Re: [iText-questions] Outputting texts in PDF including arbitraryUTF-8 characters (including CJK)

Paulo Soares Mon, 14 Sep 2009 17:48:14 -0700

FreeSerif.ttf only supports hiragana and katakana. If you're writing kanji 
it will show nothing.


Paulo

----- Original Message ----- 
From: "Erik Norvelle" <[email protected]>
To: "Post all your questions about iText here" 
<[email protected]>
Sent: Monday, September 14, 2009 10:46 PM
Subject: Re: [iText-questions] Outputting texts in PDF including 
arbitraryUTF-8 characters (including CJK)


Greetings Paolo,

Thanks for your response to my issue.  Unfortunately, I am still
unable to get PDF output with CJK characters.
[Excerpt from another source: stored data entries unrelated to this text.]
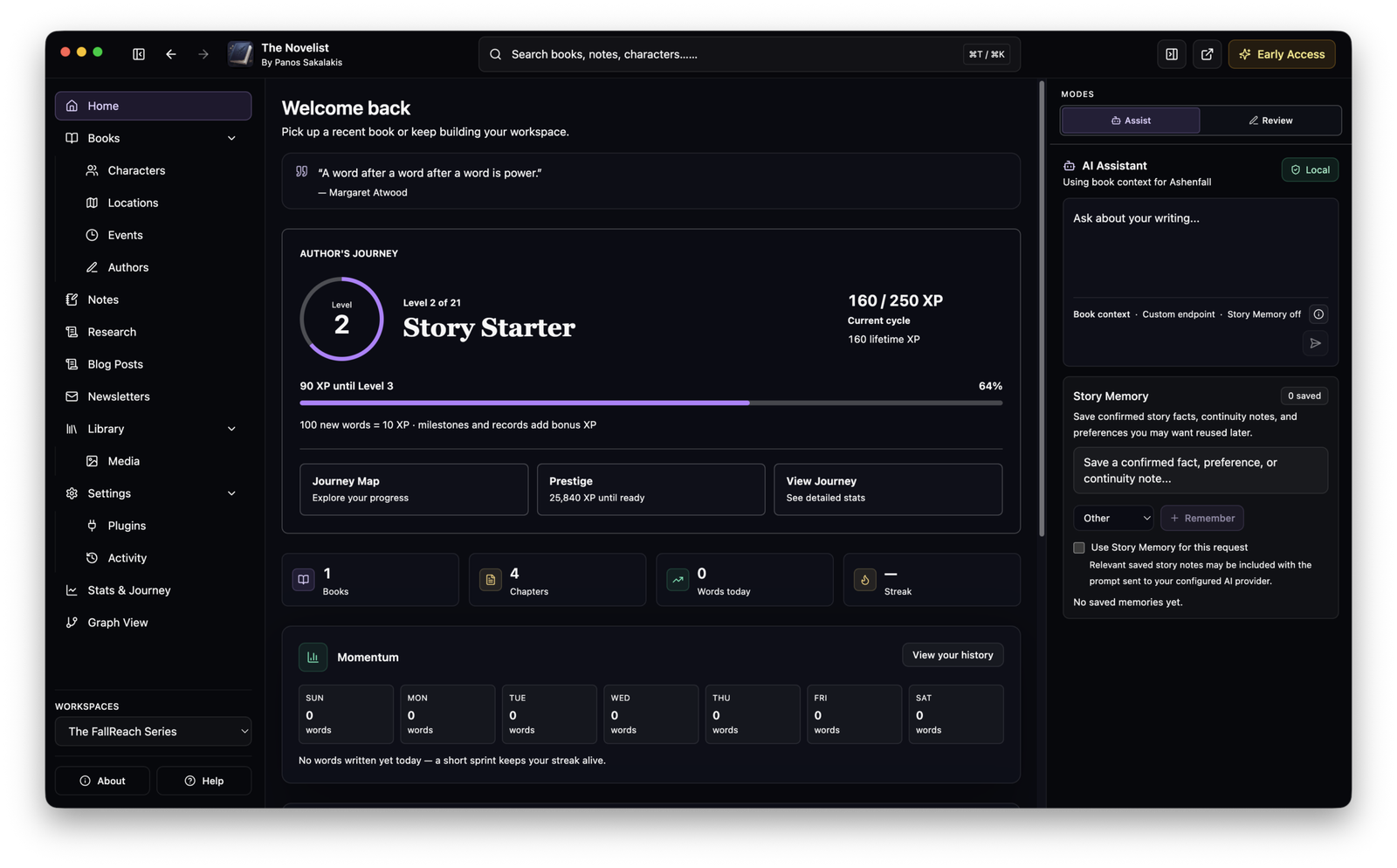This screenshot has height=868, width=1397.
Task: Toggle the right panel layout icon
Action: pos(1172,54)
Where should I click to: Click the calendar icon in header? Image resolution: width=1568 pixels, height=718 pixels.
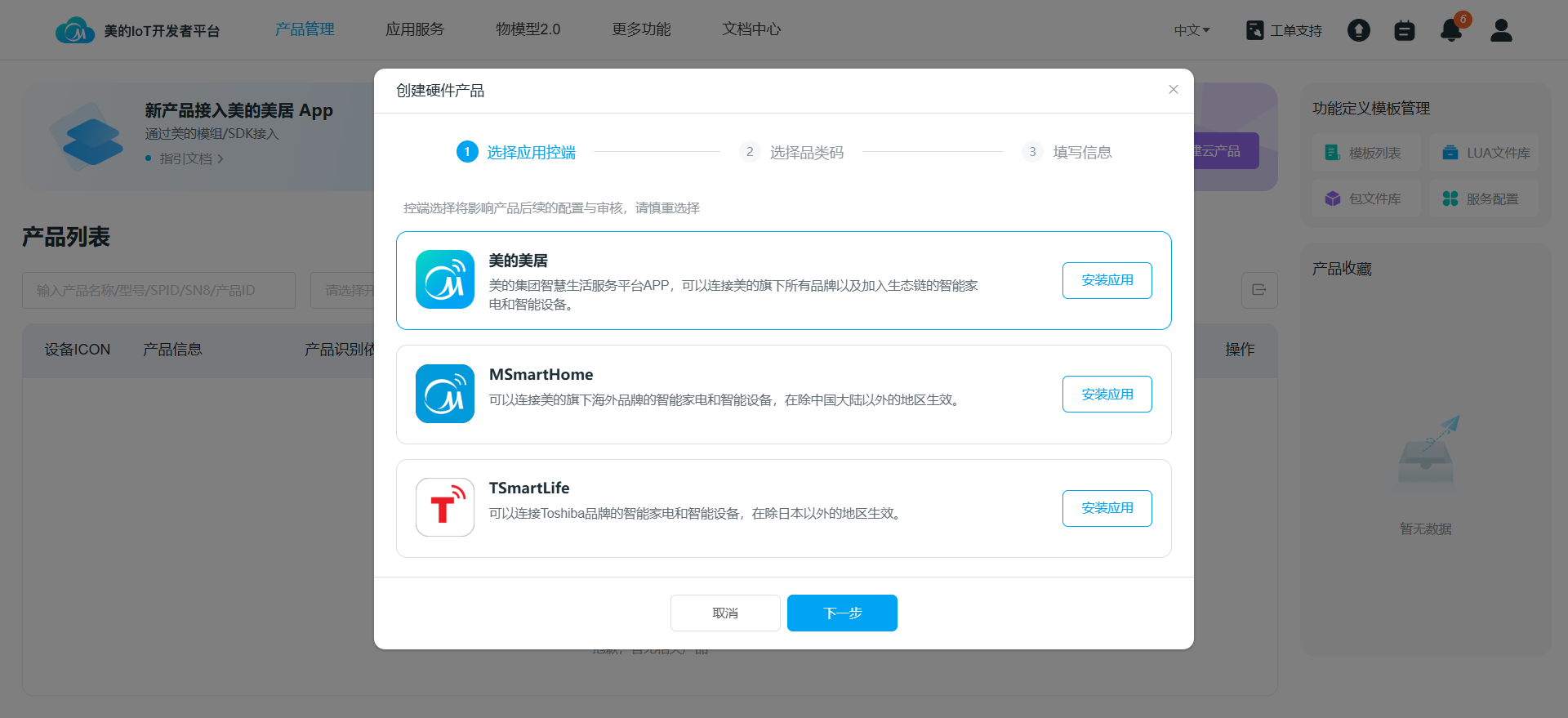1404,30
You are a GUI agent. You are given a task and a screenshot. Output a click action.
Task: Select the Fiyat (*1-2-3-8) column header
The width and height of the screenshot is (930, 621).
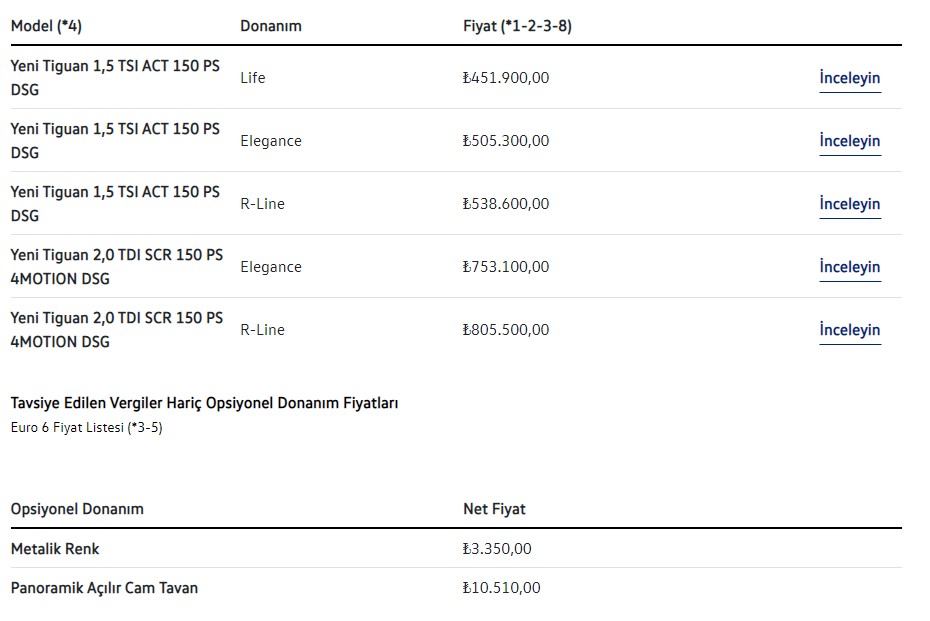coord(510,26)
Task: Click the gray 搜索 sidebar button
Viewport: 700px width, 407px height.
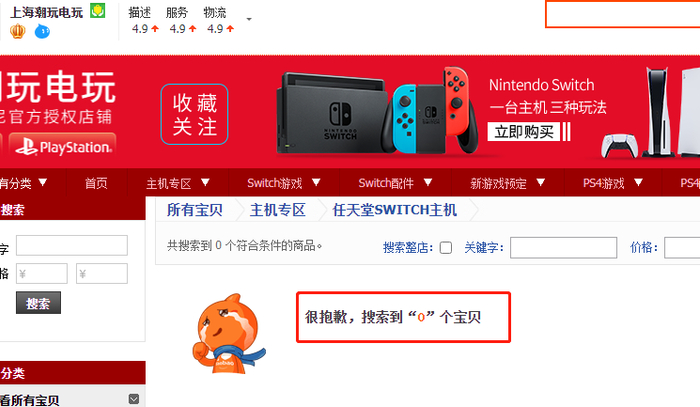Action: [38, 303]
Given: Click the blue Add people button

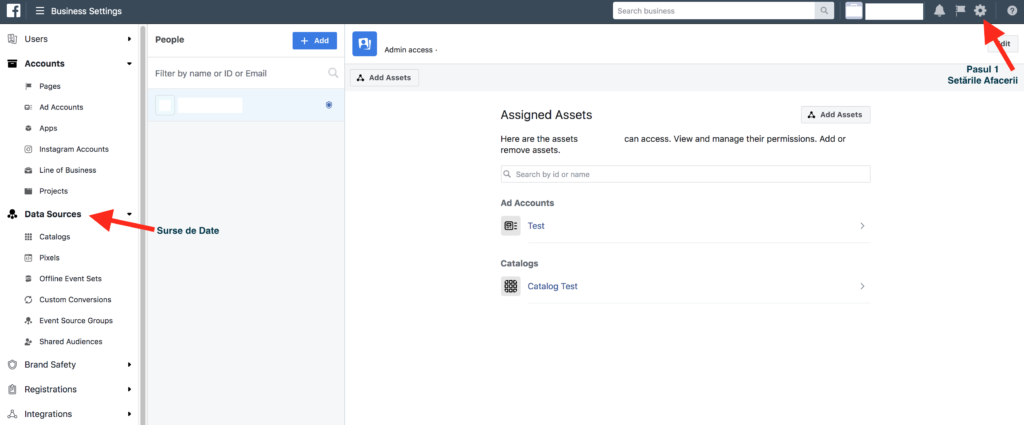Looking at the screenshot, I should point(314,40).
I put the fonts into a subpackage of my project
(org.norvelle.textcite.gui.fonts).  I then used the form
BaseFont.createFont("org/norvelle/textcite/gui/fonts/FreeSerif.ttf",
BaseFont.IDENTITY_H, true) to create my a BaseFont object for
FreeSerif, which I then pass to the Font constructor.  The output,
unfortunately, still lacks any CJK characters.

I've checked the PDF file make sure it has FreeSerif embedded, and it
comes up as "Embedded subset" with encoding Identity-H.  So the font
is being embedded, but the CJK characters still aren't showing up.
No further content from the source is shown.